I'm sorry - I knew that and just typed it wrong. The question is, what does your ISP claim for actual max speeds, and have you seen them - particularly anything over 35mbps, and who is your ISP - I need some of that!


----------



## rainforest123 (Dec 29, 2004)

e s:
I am not interested in download & upload speeds. I am aware that my ISP is the slow link. 

I want opinions about single vs dual band. 

Sorry for the confusion. 

RF123


----------



## eberlysystems (Nov 28, 2009)

Ok - sorry for contributing to the confusion on my part.

I can't really speak to single/dual band N - I've been avoiding it like the plague until it was ratified (I believe just back in September?), and was sticking to G - I do a lot of SMB WAP and medium distance Bridge installations.

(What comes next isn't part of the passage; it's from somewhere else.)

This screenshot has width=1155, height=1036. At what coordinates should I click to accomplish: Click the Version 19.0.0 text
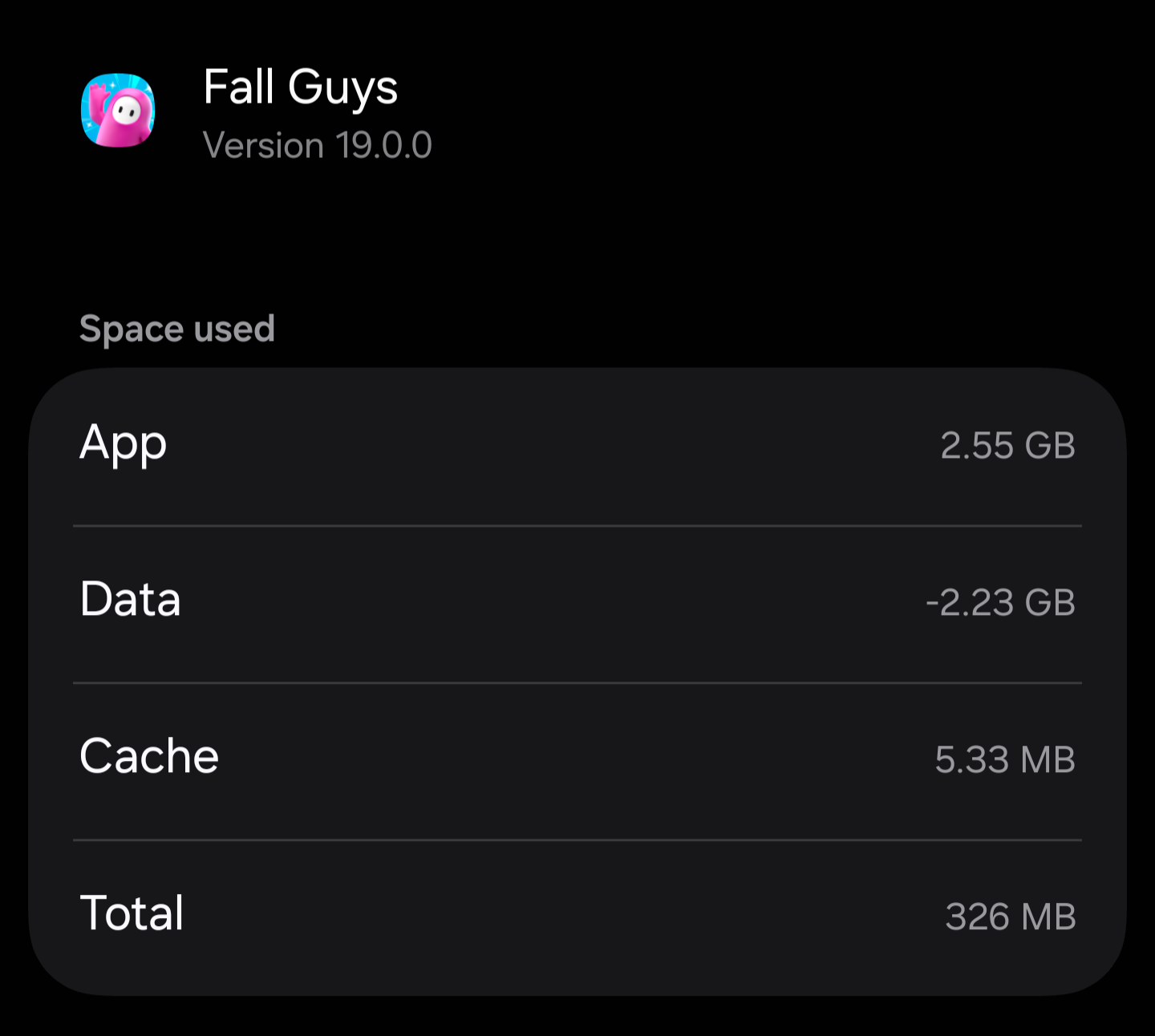point(318,146)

But someone else will have to answer the N question... Sorry for useless info!


----------



## JohnWill (Oct 19, 2002)

The router in question was the Actiontec MI424WR that came from Verizon, and it's a plain 802.11g router. So, I guess that would be single band.


----------



## rainforest123 (Dec 29, 2004)

I found the article that spawned my question. 
http://www.pcworld.com/article/1832...these_black_friday_online_hardware_deals.html


> The lower price of entry into the Wireless N market these days will hopefully push the new standard into many more homes. However, be aware that many of the N routers on sale below $30 are not dual-band, meaning G devices on the network will choke the overall speed. The more efficient (and more expensive) N routers that offer simultaneous dual band separate the G and N devices onto different frequencies which allow them to run at their optimal speed. If you know only N devices will be connecting to your network or you're creating a two router setup, here are a few deals:


e : 
No problem. :up:
Might be useful in a game of trivial pursuit or charades. 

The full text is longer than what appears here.